The Career Center is offering a new resource to make itself more accessible to first-years and sophomores this semester.

As part of the newly launched Career Fellows Program, five undergraduate students will promote the Career Center by offering advising services and engaging in campus outreach.

Director of Career Services Jean Papalia said the program was started with a goal to reach out to underclassmen through peer advising.

“It’s a new program this year, and we are really excited about it,” Papalia said. “We really wanted to get students in here to help other students in a peer advisor kind of situation. We’re especially excited for our member students who are coming in to do more outreach to our first-year and sophomore students. We thought getting older peers out there would be a great way to do that.”

Assistant Director of Career Services Jim McCarthy, who oversees the Career Fellows Program, said the Career Center based the program on similar programs currently running at other schools.

“We go to conferences as a staff, and we have been talking with peer institutions,” he said. “Some of them have this program, have started this program and have had success. We want to build on some of what they are doing and also kind of tailor it more to Tufts-specific things."

McCarthy said the program is designed to work within the infrastructure already in place for first-years. For example, McCarthy hopes to reach out to Area Residential Directors (ARD).

“We are probably going to have them do more specific residence hall outreach programs, like tabling,” he said. “We have been meeting with residence life to try and partner with them a little bit more closely on some things. So right now we are figuring out how the residence life relationship and our relationship is going to work, but it seems to be going really well so far.”

According to McCarthy, the program recruited rising sophomores, juniors and seniors last spring semester. The application process for the five positions was competitive. When trying to decide between applicants, experience was sometimes considered second to enthusiasm, McCarthy added.

WRITTEN EXERCISE
Pick up the article on the Tufts Career Fellows Program after its last sentence and carry it on in the same style.

EXTRACTED MATERIAL
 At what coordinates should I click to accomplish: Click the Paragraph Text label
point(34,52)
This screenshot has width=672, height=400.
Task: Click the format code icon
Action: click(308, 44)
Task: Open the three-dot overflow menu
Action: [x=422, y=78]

FINAL RESULT
“We had a lot of good applicants,” he said. “I think that, of the people that we hired, everybody had two qualities that we looked for. They were really good at working with other people and were really warm. When you are working with students, particularly first-year students who may be a little bit hesitant to talk about some of these issues, having that warmth, in the sense of a softer approach, can really help bridge that gap."

McCarthy said the Career Center also chose applicants with the idea that the program has yet to gain a reputation on campus in mind.

"The second thing that I saw was that they were connected in the campus community, and they had a lot of other associations around campus,” McCarthy said. “In that first year of building the program, we thought that would be really helpful to have also students who are doing things that are outside academics and have those ties to other things to help us build a community.”

This year, the Career Fellows are all juniors and seniors with interests varying from computer engineering to community health to studio art. They will represent the face of Career Services and aid with increasing the center's outreach, according to Assistant Director of Career Services Shannon Seaver, who works with McCarthy in overseeing the Career Fellows Program.

“A lot of their work will be providing the opportunity to have face contact with other students," she said. "They will be doing one-on-one work, they will be doing resume critiques and they will also be facilitating workshops across campus, specifically in the residence halls.”

In addition, the Career Fellows will be organizing more casual events to spread awareness about Career Services' resources, Seaver said.

“There will be group jeopardy and career bingo, and then they also have special projects," she said. "The first project they have been given is to plan their own party...which will be in Dowling on Monday, Oct. 19. It is going to be an opportunity for the Career Fellows to be introduced, so we will be inviting students...just so we can have a really informal gathering and get people in the office and give them a visual into where we are at.”

Seaver said that, right now, the fellows are focused on gaining the skills they need to help their peers.

“We did a two-day intensive training, giving them a lot of the heavy nuts and the bolts," she said. "But really, two days is only two days, so we really set the first six weeks to [include] as much shadowing and on-the-job training as possible.”

The Career Center staff also emphasized that the fellows are not meant to be substitutes for any pre-existing options that the Career Center offers.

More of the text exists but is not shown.